Fairfax County Republicans yesterday denounced as partisan the electoral board's firing of the county registrar as the three-member panel's two Democrats pledged to conduct a nationwide search for a professional election chief to replace her.
General Registrar Diane McIntyre's firing Thursday night capped months of criticism from her staff and the board's Democrats that she was ill-prepared, disorganized and short-staffed in her preparation for the November election, for which a record number of new voters registered. Her decision to allow 70 felons to remain on the voting rolls led to her dismissal.
Yesterday, McIntyre defended that judgment. In an e-mail to her staff and top county officials, McIntyre, a Republican, said that she had no time to verify the felons' status before the presidential election and that she did not want to disenfranchise anyone in error. Eighteen of the felons who cast ballots had not had their voting rights restored. Allowing them to vote was a violation of state election law.
"I think that all of you know my personal feelings about this action, and the options that were given to the Electoral Board, which ran from putting me on probation for six months, writing me a letter of reprimand, etc.," McIntyre wrote of the board's 2 to 1 vote against her. "The two members did not support any of these actions." The e-mail was provided to The Washington Post.
McIntyre did not return phone calls seeking comment.
Although the election ran smoothly, board Democrats Larry E. Byrne and Margaret K. Luca called for an investigation this month into several balloting problems, including reports of felons voting illegally and absentee ballots being disqualified because they arrived after the election.
"You cannot end up in a situation where you have someone who is charged with maintaining the law violating the law and then being charged with the voters' trust," said Byrne, the board's vice president and McIntyre's most severe critic. "This was one of a whole series of things."
But the board's Republican chairman, joined by other county GOP leaders, defended McIntyre's four-year tenure and accused Byrne and Luca of firing the registrar to replace her with a Democrat.
"They were trying to get rid of [Diane] from the beginning," Chairman Nancy Krakover said yesterday. She called the firing "a travesty of justice" and said McIntyre gave the felons on the voting rolls the benefit of the doubt. "She was damned if she did and damned if she didn't."
County Supervisor Elaine N. McConnell (R-Springfield) called the firing "one of the worst things I've ever heard of."
Byrne said the board will appoint an interim registrar next week while it launches a search for a professional, nonpartisan election administrator with knowledge of technology and fast-changing election law.

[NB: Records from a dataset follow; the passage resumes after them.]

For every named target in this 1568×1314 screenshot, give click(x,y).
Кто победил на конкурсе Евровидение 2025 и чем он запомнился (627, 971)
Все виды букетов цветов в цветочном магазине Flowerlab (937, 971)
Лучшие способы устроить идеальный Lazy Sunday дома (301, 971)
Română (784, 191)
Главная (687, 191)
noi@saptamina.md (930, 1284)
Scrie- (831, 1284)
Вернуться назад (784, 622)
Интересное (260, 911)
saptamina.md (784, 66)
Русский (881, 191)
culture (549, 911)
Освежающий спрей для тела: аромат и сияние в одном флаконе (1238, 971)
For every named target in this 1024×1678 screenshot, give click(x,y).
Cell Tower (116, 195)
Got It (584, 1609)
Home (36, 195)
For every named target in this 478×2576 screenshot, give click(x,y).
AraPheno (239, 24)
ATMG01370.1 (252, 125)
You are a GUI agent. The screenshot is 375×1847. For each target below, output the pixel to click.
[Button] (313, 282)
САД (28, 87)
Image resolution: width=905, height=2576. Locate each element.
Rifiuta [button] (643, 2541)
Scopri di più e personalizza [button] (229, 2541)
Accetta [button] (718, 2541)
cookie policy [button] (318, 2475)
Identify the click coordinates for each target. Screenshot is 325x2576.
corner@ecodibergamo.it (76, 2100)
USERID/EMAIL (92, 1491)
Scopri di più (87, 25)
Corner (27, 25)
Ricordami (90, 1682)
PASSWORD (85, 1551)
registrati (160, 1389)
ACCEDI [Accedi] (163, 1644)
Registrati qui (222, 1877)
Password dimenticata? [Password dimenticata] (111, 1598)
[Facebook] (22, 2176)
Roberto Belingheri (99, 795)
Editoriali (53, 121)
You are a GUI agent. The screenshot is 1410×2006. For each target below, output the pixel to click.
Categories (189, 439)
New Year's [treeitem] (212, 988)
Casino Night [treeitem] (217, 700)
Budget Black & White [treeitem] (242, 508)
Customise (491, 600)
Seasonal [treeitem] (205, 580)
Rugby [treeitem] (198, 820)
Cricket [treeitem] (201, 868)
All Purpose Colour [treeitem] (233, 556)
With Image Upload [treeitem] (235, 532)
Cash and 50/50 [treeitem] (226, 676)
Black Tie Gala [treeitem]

In recent years, counties and cities across Virginia have moved to hire specialists as the job of registrar has become more complex. But Fairfax, the state's largest jurisdiction, has bucked the trend, officials said, hiring McIntyre for the $86,000-a-year job without interviewing outside candidates. She and her husband are active Republicans, and before she became registrar, her background was in the insurance business.
Byrne has come under fire not only from some Republicans but also from Democratic supervisors who questioned the legality of a four-hour closed-door meeting of the electoral board Feb. 1, when more than a dozen members of McIntyre's staff complained about her management and reported possible balloting problems.
County Attorney David P. Bobzien said he told Byrne that inviting employees to speak was outside the electoral board's purview, and several Democrats, including Board of Supervisors Chairman Gerald E. Connolly, chastised Byrne publicly.
Byrne disagrees. "We have a direct employer-employee relationship with these folks," he said yesterday.
Krakover said she thinks it is a conflict of interest for Byrne to oversee the statewide Democratic primary in June because his wife, former state senator Leslie L. Byrne, is a candidate for lieutenant governor.
Larry Byrne shot back that the mother of Jerry W. Kilgore, the GOP's likely nominee for governor, is a registrar in southwestern Virginia and oversaw his election to attorney general and his brother's election to the House of Delegates.
"I'm sure Nancy doesn't find Mr. Kilgore's mother's role inappropriate," Byrne said.